13. Gesù a Nazaret
Dopo aver terminato le sue istruzioni, Gesù se ne andò nella sua patria, cioè a Nazaret, dov'era stato cresciuto. Egli non aveva potuto ricevere a Cafarnao la Madre, come si disse nel capitolo precedente, ed andò a Nazaret per mostrarle il suo tenero amore. Il Vangelo non lo dice espressamente, ma si può rilevare dal contesto medesimo, giacché Gesù non avrebbe avuto ragione di andare a Nazaret, città nella quale sapeva che diventava inutile la sua predicazione, e dove non era solito recarsi. Forse fu la stessa sua Madre a pregarlo d'insegnare nelle sinagoghe, ed Egli lo fece, pur non potendo operarvi miracoli a causa dell'incredulità dei suoi concittadini. L'unico frutto che questi ricavarono dalla sua parola, fu una meraviglia grande per la dottrina che mostrava di possedere, pur non avendo studiato.
Erano abituati a conoscerlo nel suo nascondimento, come il figlio di falegname; Egli non aveva dovuto fare grandi opere esterne nella sua dimora in città, e perciò maggiormente si stupivano nel vederlo circondato da molti discepoli che pendevano dal suo labbro. La loro ammirazione però non era frutto di riconoscimento ma d'incredulità, giacché ad essi sembrava impossibile che il figlio del falegname avesse potuto elevarsi a tanta altezza; perciò ricordarono che Egli aveva per Madre Maria, umile e povera donna ai loro sguardi, e per parenti poveri operai e povere donne. Essi chiamavano a nome i suoi parenti, designandoli come fratelli, perché, come si disse, si usava chiamare fratelli e sorelle i parenti più prossimi. Li chiamarono per nome per dispregiarli: Giacomo, Giuseppe, Simone e Giuda, quasi per dire: Com'è possibile che faccia da maestro in Israele colui che è così insignificante, da avere simili parenti? E come potrebbe essere il Cristo, Re e dominatore, il figlio di un fabbro?

Esercizio assegnato A — Riassuma in due frasi il testo su Gesù a Nazaret.
Esercizio assegnato B — Riprenda il testo su Gesù a Nazaret e lo prosegua a partire dall'ultima frase riportata.

Dati forniti —

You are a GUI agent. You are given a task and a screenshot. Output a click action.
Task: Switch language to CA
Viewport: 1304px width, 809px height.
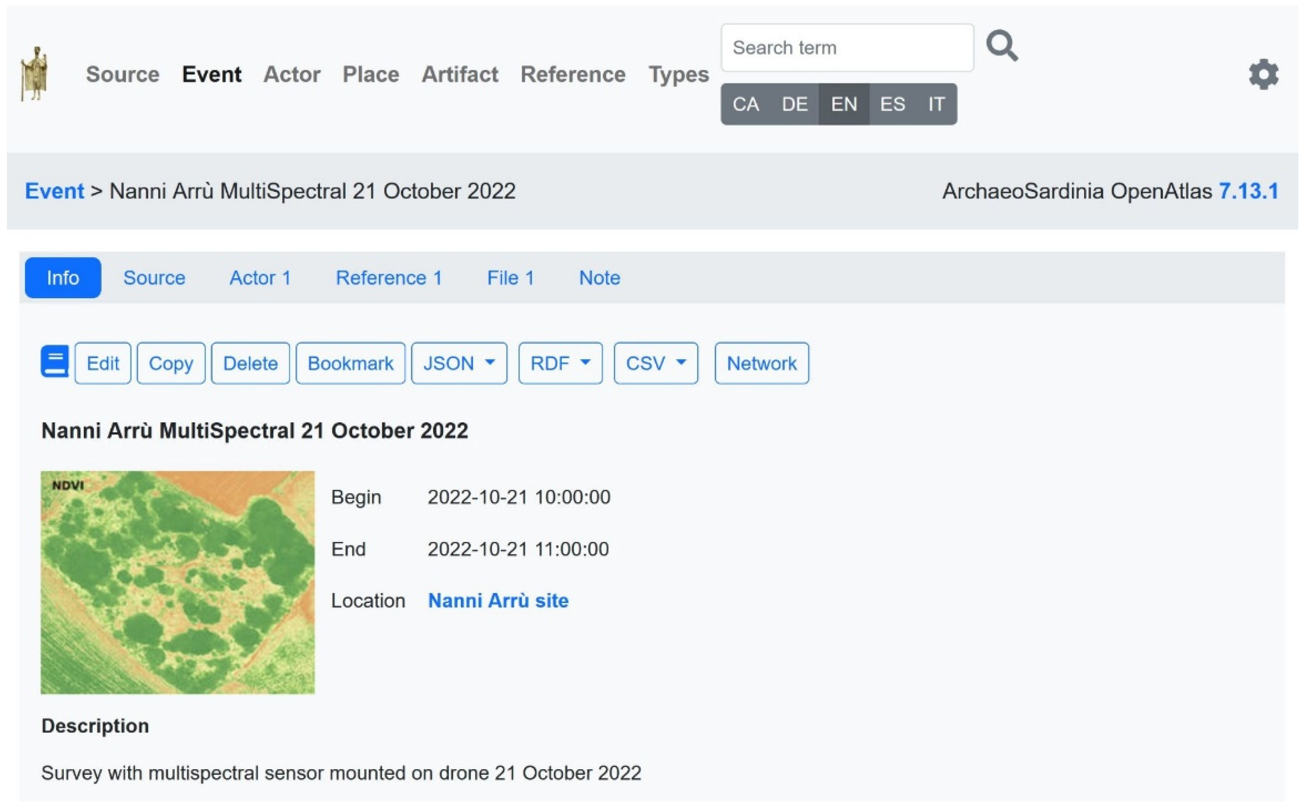tap(745, 104)
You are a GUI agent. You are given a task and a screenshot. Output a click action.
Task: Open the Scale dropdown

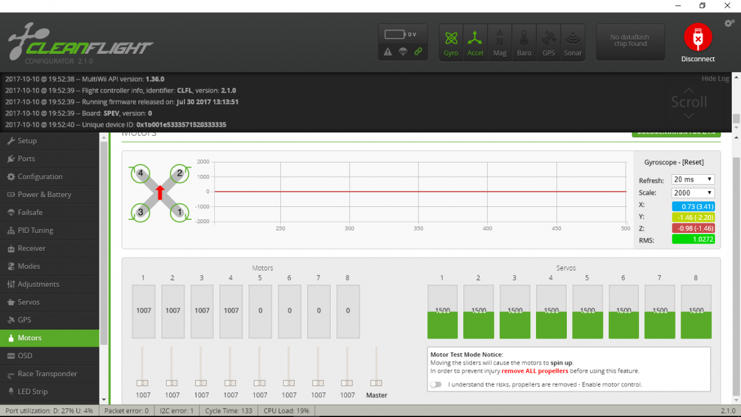click(693, 193)
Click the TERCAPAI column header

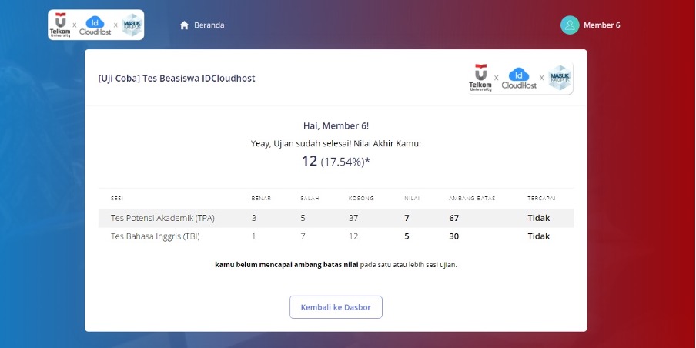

Risposta scritta A — Terminate le sue istruzioni, Gesù andò a Nazaret, dove era cresciuto, per mostrare alla Madre il suo tenero amore, e lì insegnò nelle sinagoghe senza poter operare miracoli a causa dell'incredulità dei concittadini. Questi si meravigliarono della sua dottrina, ma per incredulità, e nominarono con disprezzo i suoi parenti Giacomo, Giuseppe, Simone e Giuda, ritenendo impossibile che il figlio di un falegname fosse maestro in Israele o il Cristo.

Risposta scritta B —
14. La questione dei parenti di Gesù
L'avere essi elencati per nome quelli che chiamavano fratelli del Signore tronca radicalmente l'empia supposizione dei protestanti e degli eretici, i quali si appellano in mala fede ai passi dei Vangeli nei quali si parla dei fratelli ossia parenti di Gesù, per bestemmiare contro l'intemerata verginità di Maria dopo il parto divino.
San Matteo nomina tra le donne che assistettero alla Passione di Gesù Cristo Maria madre di Giacomo, e di Giuseppe (27,56); questa da san Giovanni viene detta moglie di Cleofa e sorella della Madre di Gesù (19,25). Da questo appare chiarissimo che Giacomo detto da san Marco il minore (15,40) e Giuseppe ebbero una madre diversa da quella di Gesù. L'antichità, oltre Giacomo figlio di Zebedeo e fratello di san Giovanni, non ha conosciuto altro Giacomo che il figlio di Cleofa, detto anche Alfeo, e di Maria sorella di Maria Santissima sempre Vergine; egli quindi era cugino di Gesù come lo erano pure i suoi fratelli Giuseppe e Giuda (Gd 1,1) e Simone anch'egli figlio di Cleofa, secondo Egesippo. La lingua ebraica, poverissima di vocaboli esprimenti i vari gradi di parentela, non ha un termine corrispondente alla parola cugino, e per questo usa in senso più largo la parola fratello. Sono numerosi nella Sacra Scrittura simili esempi (Gen 13,8; 14,14-16; 19, 12-15; Nm 16,10, ecc.). La versione greca dei LXX ha tradotto quasi meccanicamente la parola ebraica ach per fratello, perché era quella usata per indicare i gradi più prossimi di parentela; né diversamente hanno fatto gli autori del Nuovo Testamento che, pur quando hanno scritto in greco, hanno pensato in aramaico e in ebraico.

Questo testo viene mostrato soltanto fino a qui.